> **Work to be completed**:
The answer must consist of each line of the records below that contains the string "agent".

> **Saved entries**:
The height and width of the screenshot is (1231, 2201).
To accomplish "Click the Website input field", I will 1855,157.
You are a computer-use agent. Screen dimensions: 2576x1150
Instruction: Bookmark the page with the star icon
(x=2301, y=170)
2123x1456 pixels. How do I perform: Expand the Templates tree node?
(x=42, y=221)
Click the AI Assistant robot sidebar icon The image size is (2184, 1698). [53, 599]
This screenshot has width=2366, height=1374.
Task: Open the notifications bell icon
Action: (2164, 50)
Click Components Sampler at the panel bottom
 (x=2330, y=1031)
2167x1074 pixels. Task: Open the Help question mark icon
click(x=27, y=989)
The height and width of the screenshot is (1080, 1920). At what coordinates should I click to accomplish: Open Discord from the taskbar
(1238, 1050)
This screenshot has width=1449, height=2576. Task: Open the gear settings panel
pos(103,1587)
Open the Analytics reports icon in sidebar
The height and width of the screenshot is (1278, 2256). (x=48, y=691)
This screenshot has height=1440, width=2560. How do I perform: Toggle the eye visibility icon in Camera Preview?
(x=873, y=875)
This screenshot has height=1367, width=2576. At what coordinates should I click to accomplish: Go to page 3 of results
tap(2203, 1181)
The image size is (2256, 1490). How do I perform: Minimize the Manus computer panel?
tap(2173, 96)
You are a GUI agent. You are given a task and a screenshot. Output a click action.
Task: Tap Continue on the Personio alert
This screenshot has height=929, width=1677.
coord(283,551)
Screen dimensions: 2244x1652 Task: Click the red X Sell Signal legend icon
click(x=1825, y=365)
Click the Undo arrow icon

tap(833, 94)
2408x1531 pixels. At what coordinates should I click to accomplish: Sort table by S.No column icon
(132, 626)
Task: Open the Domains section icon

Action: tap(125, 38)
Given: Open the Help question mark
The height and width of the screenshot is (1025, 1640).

> **Exercise response**:
You are a computer-use agent. Screen dimensions: 2576x1150
You are a GUI agent. You are given a task and a screenshot. Output a click action.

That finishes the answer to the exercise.